Cada septiembre, el Ministerio de Asuntos Exteriores (Auswärtiges Amt) convoca en Berlín a todas las jefas y jefes de misión de Alemania alrededor del mundo. La llamada »Conferencia de Jefes y Jefas de misiones diplomáticas alemanes en el extranjero« no es un evento público ni una cumbre de titulares de prensa, sino es el espacio donde la maquinaria diplomática alemana calibra sus engranajes con precisión quirúrgica.
Reunir en un mismo lugar a más de 200 representantes diplomáticos, sumado a otros cientos de invitados estratégicos, es más que un gesto administrativo. Es una demostración de poder estructural: pocos países en el mundo pueden coordinar de manera tan sistemática a toda su red global y proyectar desde allí acciones concretas de política exterior.
En la edición de este año, la número 23, bajo el liderazgo del canciller Friedrich Merz, la atención estará inevitablemente puesta en tres vectores: la redefinición de la relación transatlántica con Estados Unidos bajo la presidencia de Donald Trump, la guerra entre Rusia y Ucrania y el manejo de la rivalidad sistémica con China.
Valoración de Sudamérica en la BoKo
En un momento en que Berlín sigue reconfigurando prioridades, donde hay diferencias muy marcadas en el manejo de la política exterior con la administración pasada del Canciller Olaf Scholz (SPD), la región sudamericana sigue apareciendo en los márgenes de la conversación.

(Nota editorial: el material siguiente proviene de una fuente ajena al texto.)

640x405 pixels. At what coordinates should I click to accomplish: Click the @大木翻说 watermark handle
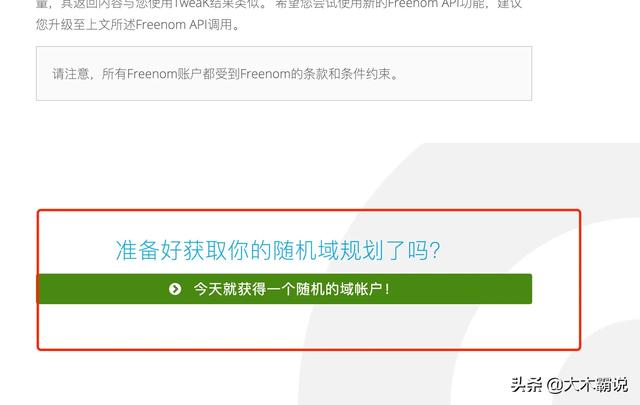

La Conferencia, también llamada Conferencia de Embajadores y Embajadoras, »Botschafterkonferenz (BoKo)« es, en este sentido, también una clara fotografía de las grandes ausencias de la política exterior alemana: no basta con la retórica de los valores compartidos o palabras que algunas veces se usan como invocaciones mágicas, como multilateralismo, si no se traduce en presencia real en la agenda.
BILAT como facilitador
La región sudamericana debe entender que existen estos espacios, como funcionan y qué objetivos tienen, ya que no puede permitirse improvisar si aspira a jugar un rol en esta conversación global. Organizaciones como BILAT surgen justamente para cubrir ese vacío: interpretar los movimientos de poder y alineación en Berlín, traducirlos a la realidad regional y proyectar la relación bilateral en clave estratégica.